Banchi personali, due metri quadri a studente. E spunta il menu Covid

Banchi personali, uno spazio individuale di due metri quadri. A mensa piatti monoporzione con il menù covid e più tempo per la ricreazione. Con i docenti che, ad ogni cambio dell’ora, puliscono la cattedra e il cancellino prima di lasciare l’aula a un altro insegnante. Sono queste le proposte che arrivano dalle Regioni per riaprire le scuole nel post-Covid. Un piano dettagliato che ora verrà esaminato dal ministero dell’istruzione, insieme alle indicazioni della task force Bianchi e del Comitato tecnico scientifico, per varare le linee guida per settembre.
Le ipotesi
Le Regioni infatti, come i Comuni e le Città metropolitane, hanno competenza in materia di scuola a cominciare, ad esempio, dall’indicazione del calendario scolastico. Quindi ora devono pensare ad organizzare una ripartenza in sicurezza, anche allargando lo sguardo a quel che c’è intorno alla scuola visto che ne hanno una visione completa. Potrebbe infatti rivelarsi strategico, ad esempio, variare l’orario di inizio delle lezioni per evitare grandi flussi di persone sui mezzi pubblici nelle ore di punta così come davanti ai portoni delle scuole.
Il piano
Nel piano si parla innanzitutto di spazi e distanziamento e banchi personali. I ragazzi in entrata e in uscita dovranno indossare la mascherina, procedere distanziati almeno un metro l’uno dall’altro e avranno l’igienizzante per le mani a disposizione sia in classe sia nei corridoi. All’ingresso verrà misurata la temperatura, anche a campione, e con 37,5 non si entra. Una volta in classe, gli studenti dovranno avere a disposizione due metri quadri di spazio e dovranno mantenere una distanza di almeno 2 metri dal docente in cattedra. Banchi personali, ognuno per ogni studente. La mascherina serve negli spostamenti, anche tra i banchi, ma una volta seduti si può togliere. Lo stesso vale per i docenti che possono farne a meno in cattedra o alla lavagna, se rispettano la distanza di due metri dagli alunni.
Ricreazione in mascherina
Non solo banchi personali.
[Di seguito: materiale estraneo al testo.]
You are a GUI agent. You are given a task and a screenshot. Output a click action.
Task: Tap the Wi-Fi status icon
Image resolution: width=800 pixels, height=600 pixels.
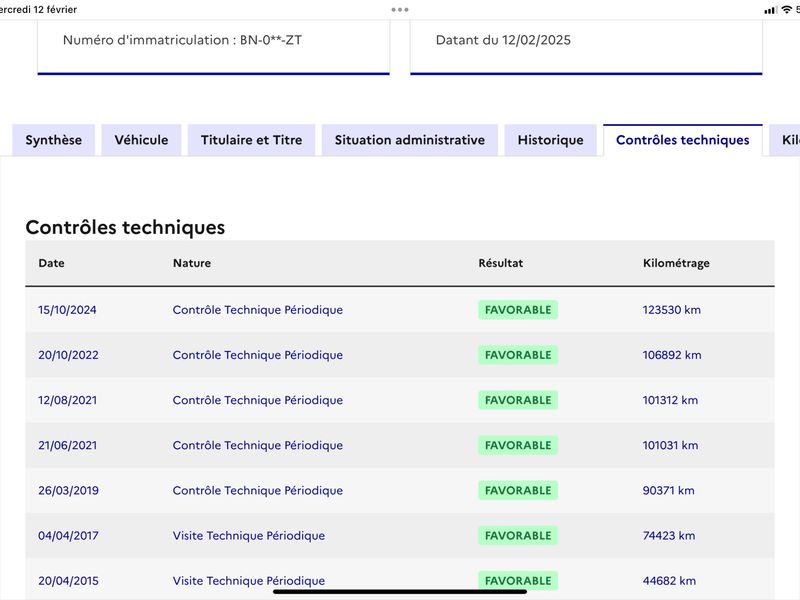coord(787,10)
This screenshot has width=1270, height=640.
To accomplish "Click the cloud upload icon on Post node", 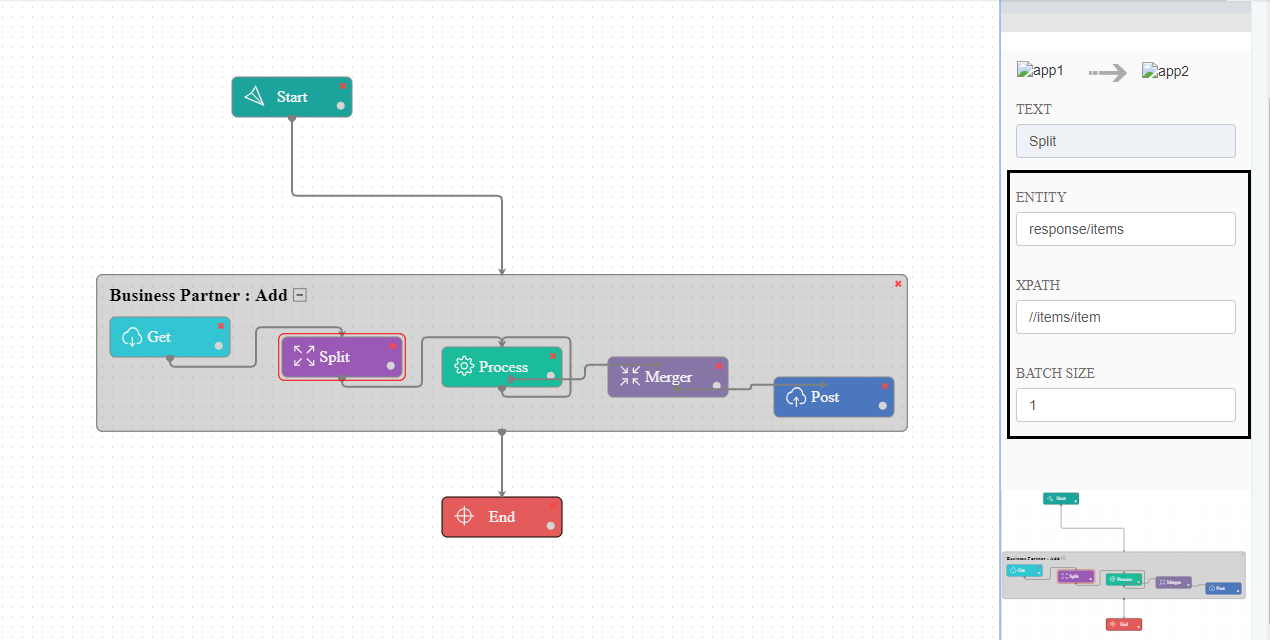I will tap(795, 397).
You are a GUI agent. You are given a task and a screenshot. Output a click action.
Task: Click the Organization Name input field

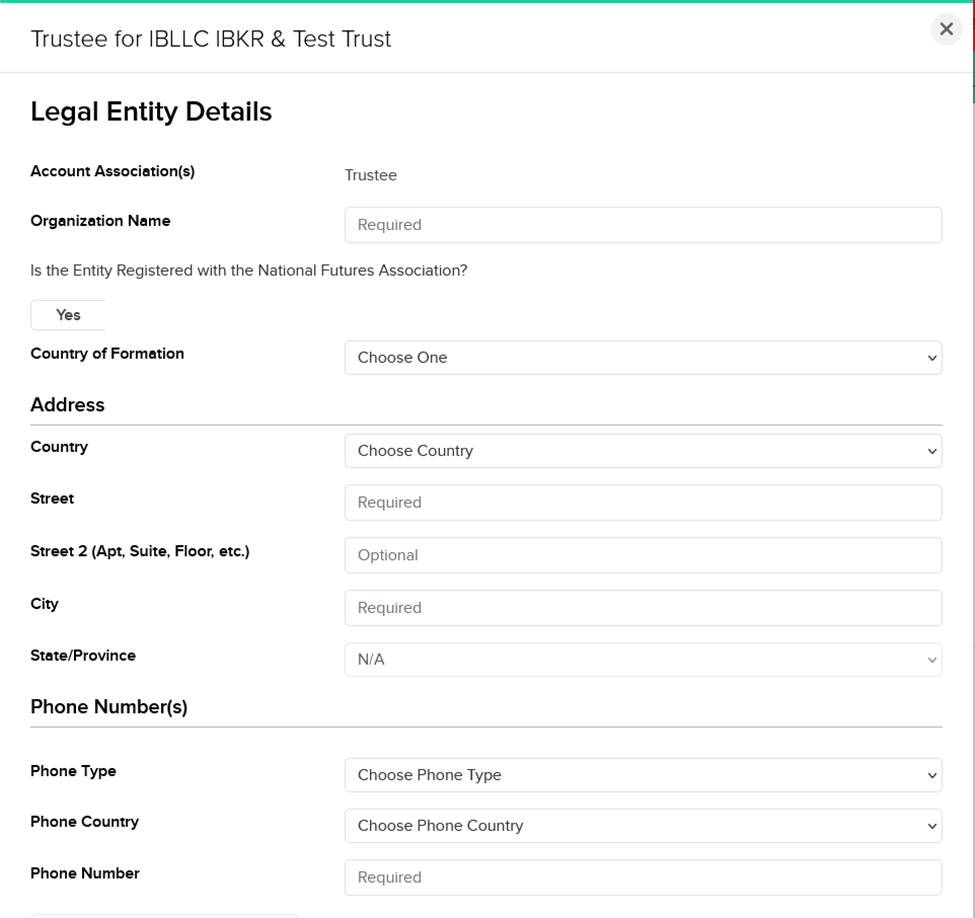642,225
Restano tutti con la mascherina, anche al banco, in presenza di uno studente o di un docente immunodepresso per cui i rischi aumentano. La mascherina dovrà essere tenuta anche durante la ricreazione quindi, per permettere ai ragazzi di mangiare la merenda al banco senza mascherina, potrebbe essere utile aumentare la durata della ricreazione. Si tratta di misure che mirano ad ottimizzare gli spazi, nelle aule, per far sì che la carenza di classi metta in ginocchio il sistema.